» **Instructions for the task**: Give back only the line containing "Instruction: Click the USER CONTRIBUTED badge" and every line after it through the end of the data below, transcribed exactly.

*** Provided information Section Begins ***

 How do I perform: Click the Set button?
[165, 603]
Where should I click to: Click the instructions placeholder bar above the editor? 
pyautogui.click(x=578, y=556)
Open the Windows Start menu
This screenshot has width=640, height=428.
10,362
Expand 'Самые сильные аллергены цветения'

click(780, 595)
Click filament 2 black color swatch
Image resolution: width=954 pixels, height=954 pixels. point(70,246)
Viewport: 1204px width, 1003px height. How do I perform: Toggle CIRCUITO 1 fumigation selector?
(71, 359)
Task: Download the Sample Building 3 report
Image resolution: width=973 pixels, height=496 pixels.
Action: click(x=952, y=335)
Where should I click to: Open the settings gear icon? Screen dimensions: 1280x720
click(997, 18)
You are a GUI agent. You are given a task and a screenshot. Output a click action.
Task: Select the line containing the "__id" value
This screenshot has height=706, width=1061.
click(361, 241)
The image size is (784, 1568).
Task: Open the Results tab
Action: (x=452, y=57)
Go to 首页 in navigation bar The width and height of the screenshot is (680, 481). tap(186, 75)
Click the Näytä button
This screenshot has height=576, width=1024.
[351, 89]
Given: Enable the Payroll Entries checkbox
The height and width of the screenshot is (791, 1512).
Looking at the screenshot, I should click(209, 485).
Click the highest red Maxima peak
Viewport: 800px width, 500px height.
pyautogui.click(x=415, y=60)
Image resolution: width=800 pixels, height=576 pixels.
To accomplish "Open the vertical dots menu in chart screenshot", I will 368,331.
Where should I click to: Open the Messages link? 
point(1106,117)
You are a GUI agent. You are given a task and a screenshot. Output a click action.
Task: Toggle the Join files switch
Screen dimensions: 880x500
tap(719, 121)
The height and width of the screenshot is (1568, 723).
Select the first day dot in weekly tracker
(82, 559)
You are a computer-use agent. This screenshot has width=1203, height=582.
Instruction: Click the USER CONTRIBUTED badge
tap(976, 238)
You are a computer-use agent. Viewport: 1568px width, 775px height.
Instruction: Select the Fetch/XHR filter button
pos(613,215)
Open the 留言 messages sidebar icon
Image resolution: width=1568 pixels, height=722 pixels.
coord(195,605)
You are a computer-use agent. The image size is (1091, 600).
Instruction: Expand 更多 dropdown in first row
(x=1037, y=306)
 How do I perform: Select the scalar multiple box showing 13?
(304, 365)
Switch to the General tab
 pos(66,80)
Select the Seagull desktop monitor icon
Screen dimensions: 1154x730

*** Provided information Section Ends ***

» **Output for this exercise**:
Instruction: Click the USER CONTRIBUTED badge
tap(976, 238)
You are a computer-use agent. Viewport: 1568px width, 775px height.
Instruction: Select the Fetch/XHR filter button
pos(613,215)
Open the 留言 messages sidebar icon
Image resolution: width=1568 pixels, height=722 pixels.
coord(195,605)
You are a computer-use agent. The image size is (1091, 600).
Instruction: Expand 更多 dropdown in first row
(x=1037, y=306)
 How do I perform: Select the scalar multiple box showing 13?
(304, 365)
Switch to the General tab
 pos(66,80)
Select the Seagull desktop monitor icon
Screen dimensions: 1154x730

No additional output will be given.